▶ _Problem requirements_
Reproduce the lines from the one containing "The height and width of the screenshot is (655, 852)." through the one containing "Image resolution: width=1568 pixels, height=616", inclusive, substituting "tickbox" for "checkbox" and leaving everything else as it is.

▶ _Records shown_
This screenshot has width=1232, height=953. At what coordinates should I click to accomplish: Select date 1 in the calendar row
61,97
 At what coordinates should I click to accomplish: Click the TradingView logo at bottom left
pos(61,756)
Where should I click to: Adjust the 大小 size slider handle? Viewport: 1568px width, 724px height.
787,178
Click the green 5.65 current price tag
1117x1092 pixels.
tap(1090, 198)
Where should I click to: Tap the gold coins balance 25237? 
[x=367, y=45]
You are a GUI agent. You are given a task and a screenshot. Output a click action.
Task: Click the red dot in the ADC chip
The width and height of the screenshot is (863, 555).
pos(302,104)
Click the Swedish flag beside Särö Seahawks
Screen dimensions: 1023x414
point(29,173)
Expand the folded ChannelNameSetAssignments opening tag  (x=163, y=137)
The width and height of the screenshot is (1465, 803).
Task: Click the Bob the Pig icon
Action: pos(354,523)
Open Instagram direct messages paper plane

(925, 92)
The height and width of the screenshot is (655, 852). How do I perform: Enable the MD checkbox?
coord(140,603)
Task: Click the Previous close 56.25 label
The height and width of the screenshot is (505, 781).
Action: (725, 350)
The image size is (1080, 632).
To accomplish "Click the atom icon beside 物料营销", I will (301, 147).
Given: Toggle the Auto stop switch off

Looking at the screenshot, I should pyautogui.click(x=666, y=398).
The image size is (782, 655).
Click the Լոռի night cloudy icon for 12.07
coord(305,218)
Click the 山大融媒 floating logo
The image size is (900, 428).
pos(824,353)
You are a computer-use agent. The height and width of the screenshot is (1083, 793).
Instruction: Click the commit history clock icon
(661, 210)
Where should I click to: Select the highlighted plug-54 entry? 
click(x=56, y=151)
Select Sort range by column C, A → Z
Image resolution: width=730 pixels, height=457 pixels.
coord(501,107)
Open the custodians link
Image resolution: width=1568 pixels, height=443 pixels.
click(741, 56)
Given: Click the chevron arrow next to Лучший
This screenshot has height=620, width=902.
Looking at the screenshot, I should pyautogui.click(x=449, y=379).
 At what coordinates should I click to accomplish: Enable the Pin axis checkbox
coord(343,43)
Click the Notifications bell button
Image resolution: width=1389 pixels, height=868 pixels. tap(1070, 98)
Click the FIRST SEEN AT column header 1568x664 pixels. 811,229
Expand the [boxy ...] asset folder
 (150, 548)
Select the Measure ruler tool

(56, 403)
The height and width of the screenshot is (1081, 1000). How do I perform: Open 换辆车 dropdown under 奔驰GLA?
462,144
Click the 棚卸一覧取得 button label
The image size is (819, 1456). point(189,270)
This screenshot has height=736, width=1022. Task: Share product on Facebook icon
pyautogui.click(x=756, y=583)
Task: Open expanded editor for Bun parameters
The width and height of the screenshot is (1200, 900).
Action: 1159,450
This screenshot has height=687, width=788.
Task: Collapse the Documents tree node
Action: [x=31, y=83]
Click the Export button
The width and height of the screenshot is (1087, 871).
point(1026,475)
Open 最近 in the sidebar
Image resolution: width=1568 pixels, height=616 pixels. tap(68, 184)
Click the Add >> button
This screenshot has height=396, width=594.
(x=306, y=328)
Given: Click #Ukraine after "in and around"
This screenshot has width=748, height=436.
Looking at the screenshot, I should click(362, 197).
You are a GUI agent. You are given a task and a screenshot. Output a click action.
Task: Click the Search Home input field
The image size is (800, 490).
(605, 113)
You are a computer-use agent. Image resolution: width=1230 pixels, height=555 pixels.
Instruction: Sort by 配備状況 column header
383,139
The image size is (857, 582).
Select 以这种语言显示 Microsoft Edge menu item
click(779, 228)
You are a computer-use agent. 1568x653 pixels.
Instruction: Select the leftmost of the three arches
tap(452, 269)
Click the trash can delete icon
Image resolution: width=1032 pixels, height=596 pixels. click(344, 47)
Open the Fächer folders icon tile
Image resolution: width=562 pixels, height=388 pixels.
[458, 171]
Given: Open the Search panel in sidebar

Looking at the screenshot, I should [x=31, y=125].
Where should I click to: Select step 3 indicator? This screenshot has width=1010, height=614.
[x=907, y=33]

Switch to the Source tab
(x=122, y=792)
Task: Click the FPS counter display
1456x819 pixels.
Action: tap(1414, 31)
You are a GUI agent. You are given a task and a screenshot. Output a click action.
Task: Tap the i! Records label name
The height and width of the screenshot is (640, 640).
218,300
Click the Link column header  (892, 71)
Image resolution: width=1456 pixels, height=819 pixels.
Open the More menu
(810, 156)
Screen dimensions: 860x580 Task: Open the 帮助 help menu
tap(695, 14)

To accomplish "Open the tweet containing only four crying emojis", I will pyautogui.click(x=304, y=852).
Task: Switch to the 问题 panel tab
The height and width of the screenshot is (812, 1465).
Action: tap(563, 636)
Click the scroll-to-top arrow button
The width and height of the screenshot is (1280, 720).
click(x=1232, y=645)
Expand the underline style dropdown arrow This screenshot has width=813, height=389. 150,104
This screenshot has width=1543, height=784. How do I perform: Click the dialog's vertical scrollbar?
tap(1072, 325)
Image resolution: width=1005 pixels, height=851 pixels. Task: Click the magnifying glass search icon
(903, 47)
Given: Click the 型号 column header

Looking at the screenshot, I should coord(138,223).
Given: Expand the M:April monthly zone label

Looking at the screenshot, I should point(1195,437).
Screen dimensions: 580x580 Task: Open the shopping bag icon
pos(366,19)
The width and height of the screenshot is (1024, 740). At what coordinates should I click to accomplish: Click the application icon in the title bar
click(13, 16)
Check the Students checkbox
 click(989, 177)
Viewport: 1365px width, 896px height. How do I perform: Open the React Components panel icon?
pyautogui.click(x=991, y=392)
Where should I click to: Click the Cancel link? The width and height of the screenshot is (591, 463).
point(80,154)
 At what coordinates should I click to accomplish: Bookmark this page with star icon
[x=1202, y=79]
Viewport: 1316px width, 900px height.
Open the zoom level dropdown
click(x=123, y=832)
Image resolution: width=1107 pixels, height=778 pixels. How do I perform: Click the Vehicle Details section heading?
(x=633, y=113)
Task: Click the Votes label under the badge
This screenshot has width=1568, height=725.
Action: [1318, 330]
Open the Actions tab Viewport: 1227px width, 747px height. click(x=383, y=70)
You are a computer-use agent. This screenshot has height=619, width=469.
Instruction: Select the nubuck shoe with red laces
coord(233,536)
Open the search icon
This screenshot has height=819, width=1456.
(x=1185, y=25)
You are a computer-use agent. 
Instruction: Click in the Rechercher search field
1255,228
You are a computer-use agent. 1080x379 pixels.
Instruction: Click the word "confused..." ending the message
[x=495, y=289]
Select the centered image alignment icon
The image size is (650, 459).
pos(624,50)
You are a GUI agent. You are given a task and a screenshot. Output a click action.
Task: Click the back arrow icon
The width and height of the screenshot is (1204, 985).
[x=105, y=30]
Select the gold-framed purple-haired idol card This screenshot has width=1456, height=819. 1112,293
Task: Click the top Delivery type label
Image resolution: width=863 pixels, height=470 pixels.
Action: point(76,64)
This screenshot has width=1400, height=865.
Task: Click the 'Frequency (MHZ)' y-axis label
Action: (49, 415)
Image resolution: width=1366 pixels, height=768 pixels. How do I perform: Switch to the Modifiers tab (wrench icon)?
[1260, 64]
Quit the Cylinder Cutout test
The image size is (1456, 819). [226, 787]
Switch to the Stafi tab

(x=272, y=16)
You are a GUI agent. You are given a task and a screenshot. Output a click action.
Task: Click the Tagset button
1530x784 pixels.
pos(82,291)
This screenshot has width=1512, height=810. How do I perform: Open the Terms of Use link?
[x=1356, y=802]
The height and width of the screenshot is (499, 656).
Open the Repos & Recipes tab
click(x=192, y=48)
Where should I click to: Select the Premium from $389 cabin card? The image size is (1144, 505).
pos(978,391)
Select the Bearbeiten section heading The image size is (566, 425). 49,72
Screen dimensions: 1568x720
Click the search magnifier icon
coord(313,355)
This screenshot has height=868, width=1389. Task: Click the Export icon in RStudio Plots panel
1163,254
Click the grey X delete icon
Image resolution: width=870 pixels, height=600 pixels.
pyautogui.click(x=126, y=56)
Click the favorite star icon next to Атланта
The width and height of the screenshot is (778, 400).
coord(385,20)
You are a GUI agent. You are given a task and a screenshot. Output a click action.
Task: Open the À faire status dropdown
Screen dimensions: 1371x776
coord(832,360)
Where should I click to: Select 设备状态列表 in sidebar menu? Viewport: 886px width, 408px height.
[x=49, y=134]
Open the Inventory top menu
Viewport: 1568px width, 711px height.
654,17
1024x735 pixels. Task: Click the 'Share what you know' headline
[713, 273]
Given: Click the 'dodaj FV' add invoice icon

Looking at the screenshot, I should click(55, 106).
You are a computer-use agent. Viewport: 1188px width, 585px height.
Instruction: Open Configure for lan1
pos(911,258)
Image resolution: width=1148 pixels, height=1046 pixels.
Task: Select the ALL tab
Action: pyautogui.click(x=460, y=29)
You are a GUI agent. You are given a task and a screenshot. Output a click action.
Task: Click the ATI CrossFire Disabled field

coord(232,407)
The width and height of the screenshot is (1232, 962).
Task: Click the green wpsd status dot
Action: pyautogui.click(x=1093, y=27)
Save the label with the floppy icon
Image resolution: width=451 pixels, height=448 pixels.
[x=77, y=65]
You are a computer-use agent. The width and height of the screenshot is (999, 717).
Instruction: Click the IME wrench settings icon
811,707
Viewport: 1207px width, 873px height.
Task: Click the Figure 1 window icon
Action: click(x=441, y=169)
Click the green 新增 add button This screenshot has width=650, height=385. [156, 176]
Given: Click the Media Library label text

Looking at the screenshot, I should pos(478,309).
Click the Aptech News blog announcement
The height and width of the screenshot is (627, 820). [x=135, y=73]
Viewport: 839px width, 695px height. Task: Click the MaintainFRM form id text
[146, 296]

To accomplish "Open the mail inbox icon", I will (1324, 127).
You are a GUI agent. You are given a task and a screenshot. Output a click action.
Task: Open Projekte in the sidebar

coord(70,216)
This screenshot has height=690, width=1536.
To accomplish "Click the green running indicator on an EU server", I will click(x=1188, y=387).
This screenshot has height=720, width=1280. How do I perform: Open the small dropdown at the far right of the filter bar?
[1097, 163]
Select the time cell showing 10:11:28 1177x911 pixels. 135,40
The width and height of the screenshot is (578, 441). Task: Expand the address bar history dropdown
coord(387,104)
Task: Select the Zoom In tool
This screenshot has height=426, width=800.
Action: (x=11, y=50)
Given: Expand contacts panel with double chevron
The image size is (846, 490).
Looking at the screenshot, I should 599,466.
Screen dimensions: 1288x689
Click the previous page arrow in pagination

▶ _Final result_
The height and width of the screenshot is (655, 852). How do I perform: Enable the MD tickbox?
coord(140,603)
Task: Click the Previous close 56.25 label
The height and width of the screenshot is (505, 781).
Action: (725, 350)
The image size is (1080, 632).
To accomplish "Click the atom icon beside 物料营销", I will (301, 147).
Given: Toggle the Auto stop switch off

Looking at the screenshot, I should pyautogui.click(x=666, y=398).
The image size is (782, 655).
Click the Լոռի night cloudy icon for 12.07
coord(305,218)
Click the 山大融媒 floating logo
The image size is (900, 428).
pos(824,353)
You are a computer-use agent. The height and width of the screenshot is (1083, 793).
Instruction: Click the commit history clock icon
(661, 210)
Where should I click to: Select the highlighted plug-54 entry? 
click(x=56, y=151)
Select Sort range by column C, A → Z
Image resolution: width=730 pixels, height=457 pixels.
coord(501,107)
Open the custodians link
Image resolution: width=1568 pixels, height=443 pixels.
click(741, 56)
Given: Click the chevron arrow next to Лучший
This screenshot has height=620, width=902.
Looking at the screenshot, I should pyautogui.click(x=449, y=379).
 At what coordinates should I click to accomplish: Enable the Pin axis tickbox
coord(343,43)
Click the Notifications bell button
Image resolution: width=1389 pixels, height=868 pixels. tap(1070, 98)
Click the FIRST SEEN AT column header 1568x664 pixels. 811,229
Expand the [boxy ...] asset folder
 (150, 548)
Select the Measure ruler tool

(56, 403)
The height and width of the screenshot is (1081, 1000). How do I perform: Open 换辆车 dropdown under 奔驰GLA?
462,144
Click the 棚卸一覧取得 button label
The image size is (819, 1456). point(189,270)
This screenshot has height=736, width=1022. Task: Share product on Facebook icon
pyautogui.click(x=756, y=583)
Task: Open expanded editor for Bun parameters
The width and height of the screenshot is (1200, 900).
Action: 1159,450
This screenshot has height=687, width=788.
Task: Collapse the Documents tree node
Action: [x=31, y=83]
Click the Export button
The width and height of the screenshot is (1087, 871).
point(1026,475)
Open 最近 in the sidebar
Image resolution: width=1568 pixels, height=616 pixels. tap(68, 184)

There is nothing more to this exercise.